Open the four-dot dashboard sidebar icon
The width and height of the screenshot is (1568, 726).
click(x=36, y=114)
════════════════
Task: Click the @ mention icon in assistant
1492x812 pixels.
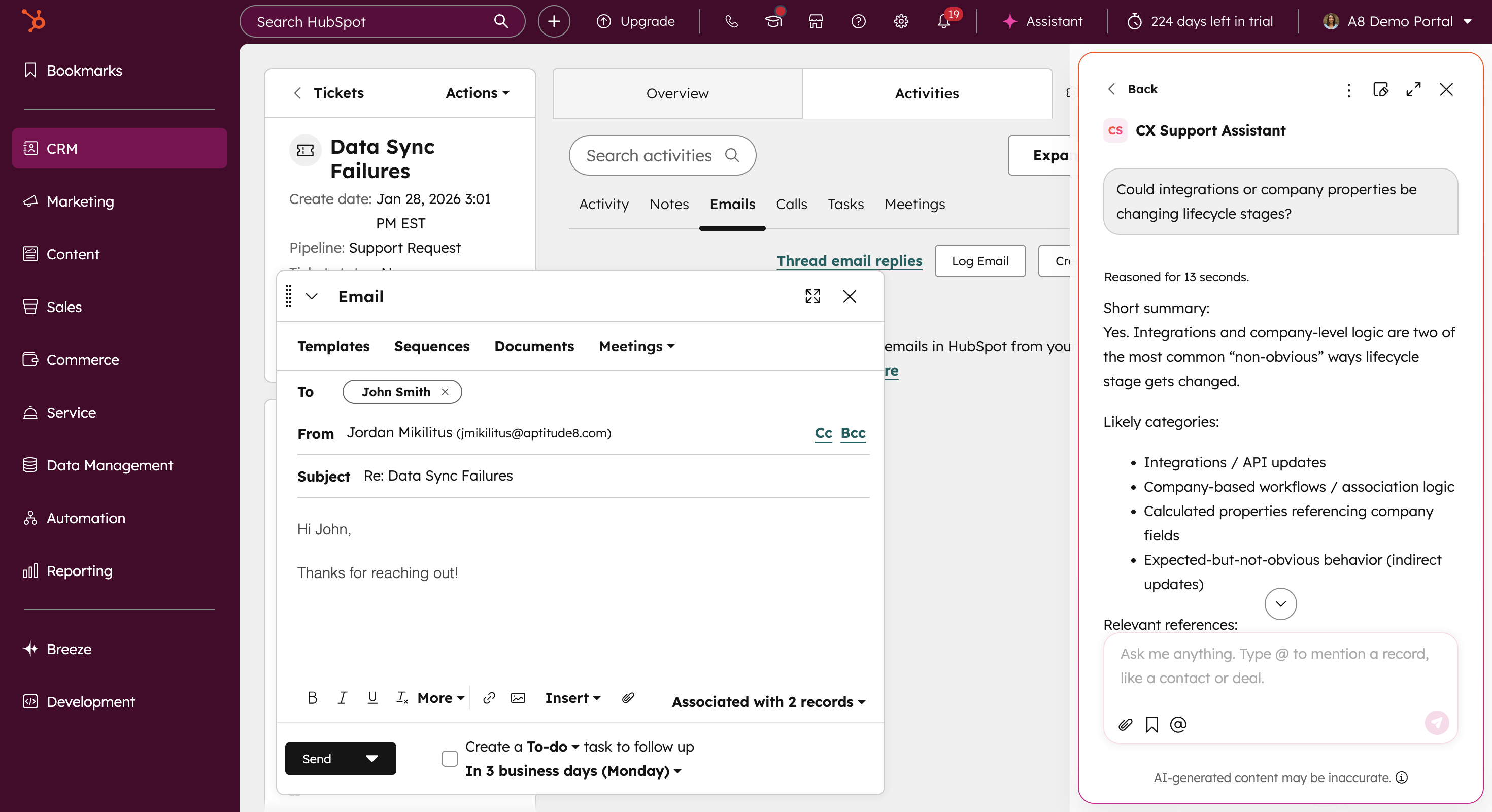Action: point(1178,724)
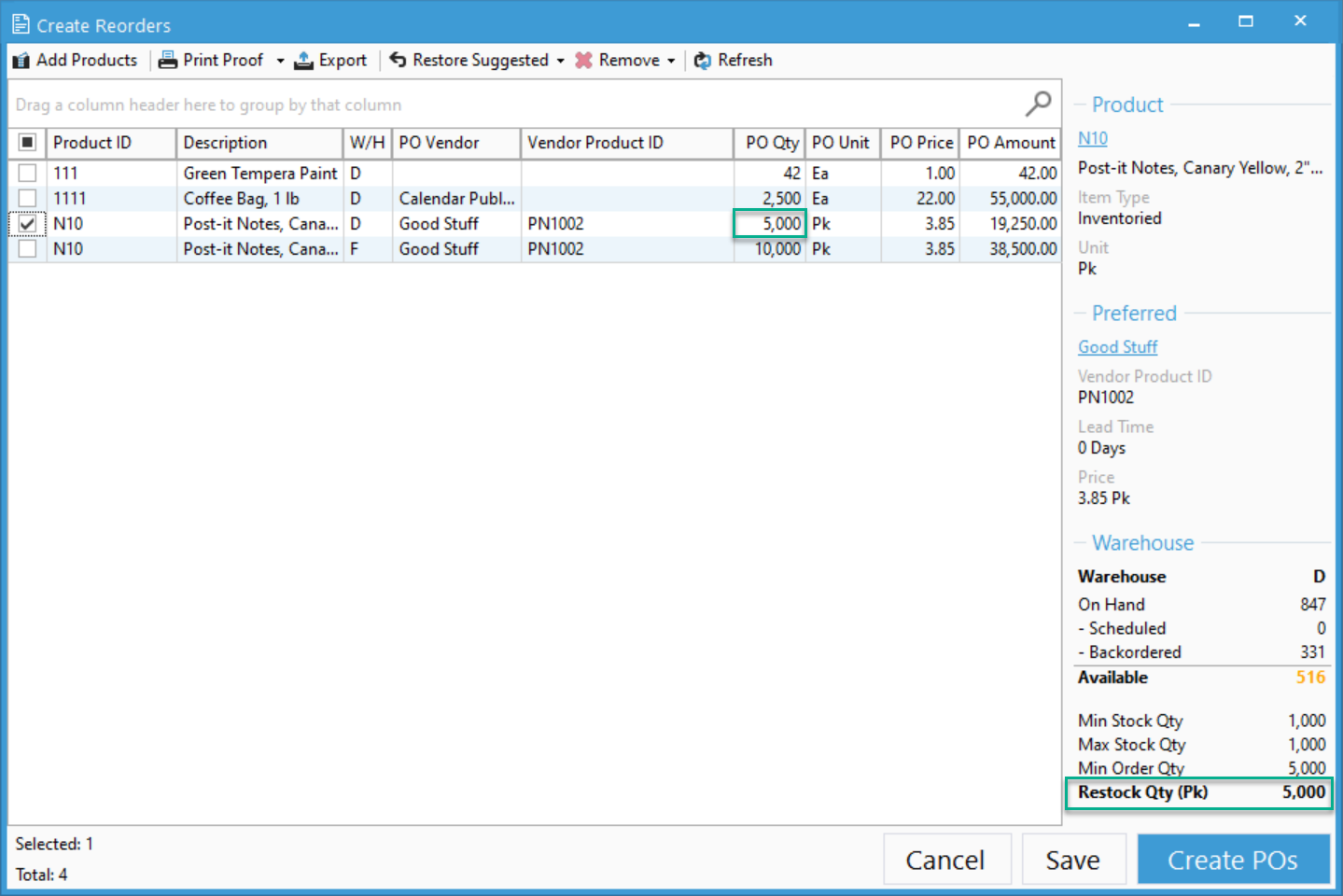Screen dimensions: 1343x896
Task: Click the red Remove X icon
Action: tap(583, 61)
════════════════
◆ **WHAT TO DO**: Could you switch "sidebar" to "toolbar" in the data that begins at the line containing "Open the four-dot dashboard sidebar icon" and stops after the line containing "click(x=36, y=114)", change nothing else, and give back only those lines?

◆ **REPLY**:
Open the four-dot dashboard toolbar icon
The width and height of the screenshot is (1568, 726).
click(x=36, y=114)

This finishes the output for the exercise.